Minister of Education
- In office 1 January 2015 – 18 March 2015
- President: Dilma Rousseff
- Preceded by: José Henrique Paim
- Succeeded by: Renato Janine Ribeiro

Governor of Ceará
- In office 1 January 2007 – 31 December 2014
- Vice Governor: Francisco José Pinheiro (2007–2010); Domingos Filho (2011–2014);
- Preceded by: Lúcio Alcântara
- Succeeded by: Camilo Santana

Mayor of Sobral
- In office 1 January 1997 – 31 December 2004
- Vice Mayor: Edilson Aragão
- Preceded by: Aldenor Façanha Júnior
- Succeeded by: Leônidas Cristino

Personal details
- Born: 27 April 1963 (age 62) Sobral, Ceará, Brazil
- Party: PSB (since 2024)
- Other political affiliations: PMDB (1983–1990); PSDB (1990–1997); PPS (1997–2005); PSB (2005–2013); PROS (2013–2015); PDT (2015–2024);
- Spouse: Maria Célia Habib Moura
- Children: 3
- Relatives: Ciro Gomes (brother)
- Alma mater: Federal University of Ceará
- Profession: Engineer

= Cid Gomes =

Brazilian politician and engineer

Cid Ferreira Gomes (born 27 April 1963) is a Brazilian politician who serves as a Senator for the state of Ceará since 2019. He is a member of the Brazilian Socialist Party (PSB) since 2024, and is the brother of fellow Brazilian politician Ciro Gomes.

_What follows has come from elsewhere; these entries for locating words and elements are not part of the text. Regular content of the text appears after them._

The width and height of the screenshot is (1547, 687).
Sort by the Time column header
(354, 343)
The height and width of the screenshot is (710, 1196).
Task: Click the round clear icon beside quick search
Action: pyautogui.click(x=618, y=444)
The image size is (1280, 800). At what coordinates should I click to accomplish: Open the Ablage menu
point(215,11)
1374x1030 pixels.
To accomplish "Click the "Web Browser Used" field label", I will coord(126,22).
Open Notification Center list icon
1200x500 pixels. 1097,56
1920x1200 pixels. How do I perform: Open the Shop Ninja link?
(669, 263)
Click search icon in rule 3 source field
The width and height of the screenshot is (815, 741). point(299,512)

Gomes is the former Governor of Ceará. During his governorship, his vice governor was Francisco José Pinheiro. On 1 January 2015 he was named Minister of Education of Brazil in the cabinet of Dilma Rousseff, and served until 18 March of that same year. On 19 February 2020, Gomes was shot after using a bulldozer to remove a barricade built by a group of masked military police officers during an illegal demonstration in Sobral, Ceará.